第32章 scene6:僕はHIME…
「ああ、もお…、困った子ね」
斗子さんは、突然泣き出した僕を呆れるでもなく、ポケットから綺麗なレースのハンカチ取り出すと、メイクが崩れないように、僕の涙を拭ってくれた。
「さ、笑って頂戴? このドレスはね、笑顔の素敵な人にしか似合わないのよ? だから笑って?」
「うん…」
僕は鼻をズッと啜ると、斗子さんに向かって精一杯の笑顔を向けた。
きっと凄く不細工な笑顔だったと思う。
だって僕の泣き顔って、まるで赤ちゃんみたいにぐちゃぐちゃなんだもん。
でも斗子さんは吹き出すこともなく、僕の背中を軽く押すと、
「さ、早く着てあげて? でないと、ドレスが寂しそうよ?」
「ドレスが…寂しそう…?」
「そうよ? だって、個のドレスはHIMEちゃんに着て貰うために、ここでずっと待ってたんだもの。
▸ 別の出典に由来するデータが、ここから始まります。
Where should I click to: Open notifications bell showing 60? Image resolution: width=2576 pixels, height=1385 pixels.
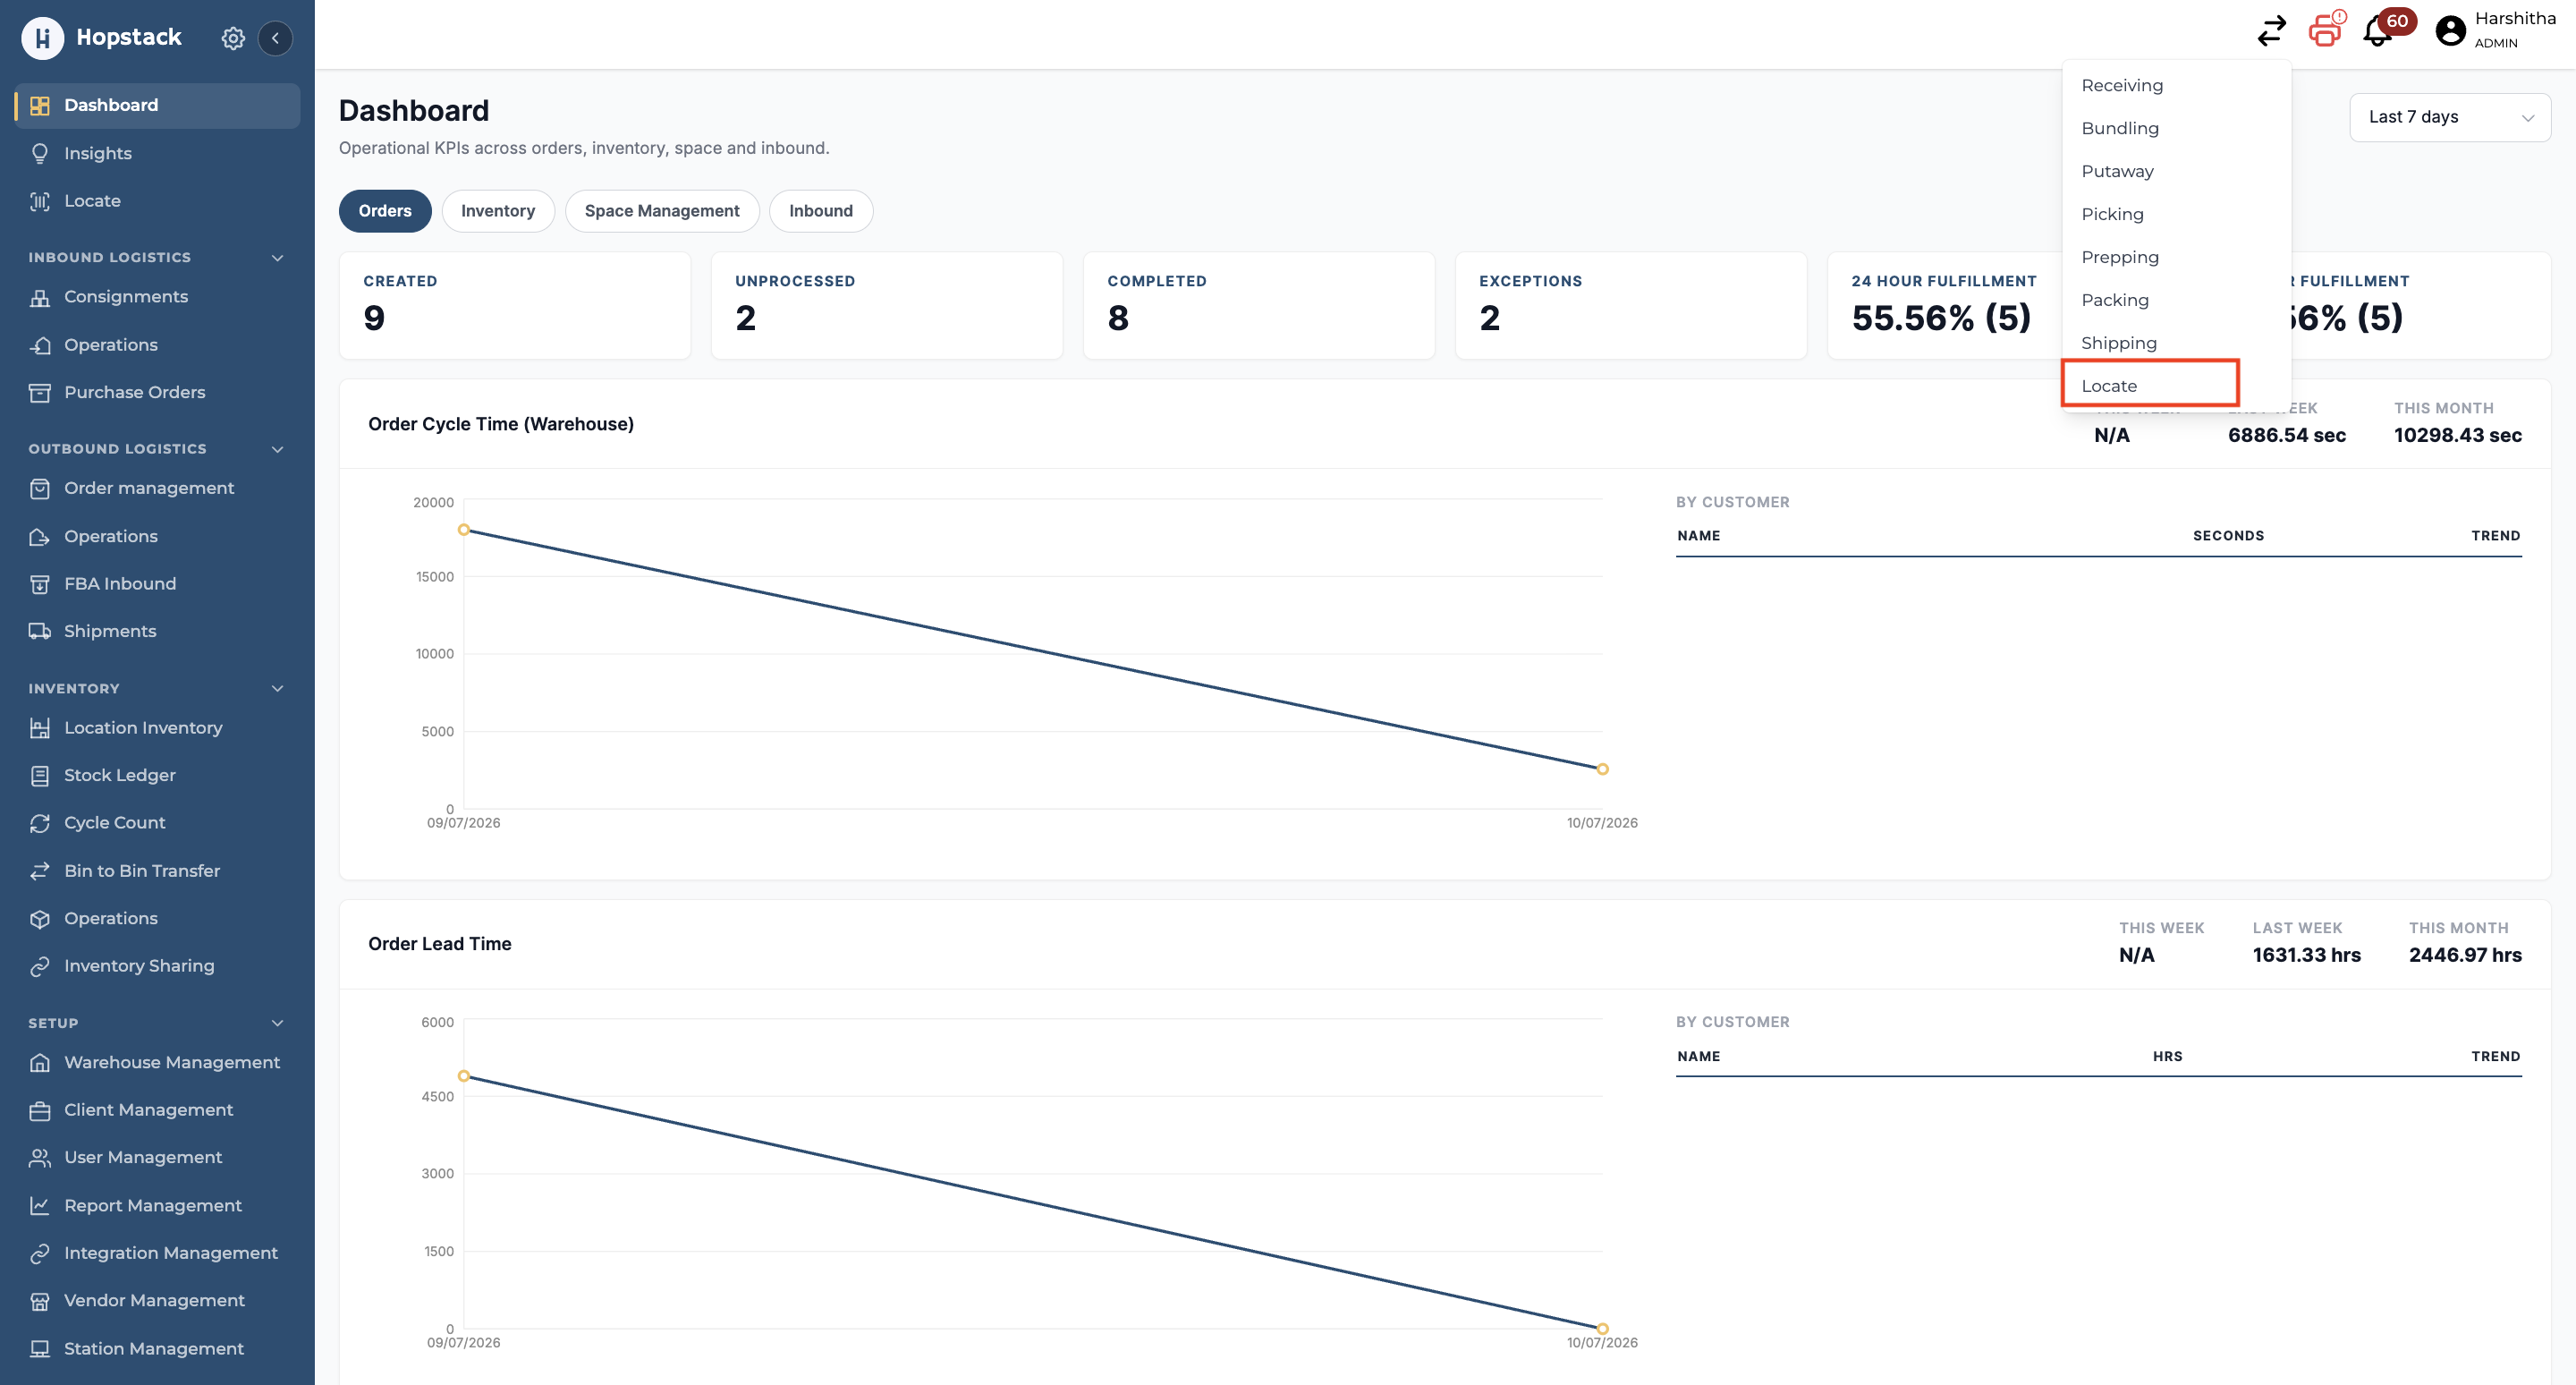(x=2379, y=31)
これ以上待たせたら可哀想よ?」
ドレスが可哀想…?
そっか、そうだよね…
「ね、僕、早く着たい」
僕はハンガーにかかったままのドレスを手に指を触れると、ダンガリーシャツのボタンに手をかけた。
でも…
「ちょ、ちょっと待って?」
斗子さんに止められて、僕は首を傾げた。
すると斗子さんは、
「ごめんね、ちょっと二人にしてくれる?」
お部屋にいた数人のスタッフさんに、部屋を出て行くように指示をした。
そっか…、この部屋に来るのは、普通は女の子だから…
でも僕は男の子だから、だから…
まあ、僕的にはあんまり気にしたりはしないけど、スタッフさん達はそうじゃないもんね?
「さ、もう脱いでも良いわよ?」
スタッフさん達がお部屋を出て、二人きりになったのを確認してから、斗子さんが僕に言う。
「うん」
僕は小さく頷いてから、再びダンガリーシャツのボタンに手をかけた。
一つ一つ、ゆっくりボタンを外して行く…んだけど、どうしてだろう、指が震える。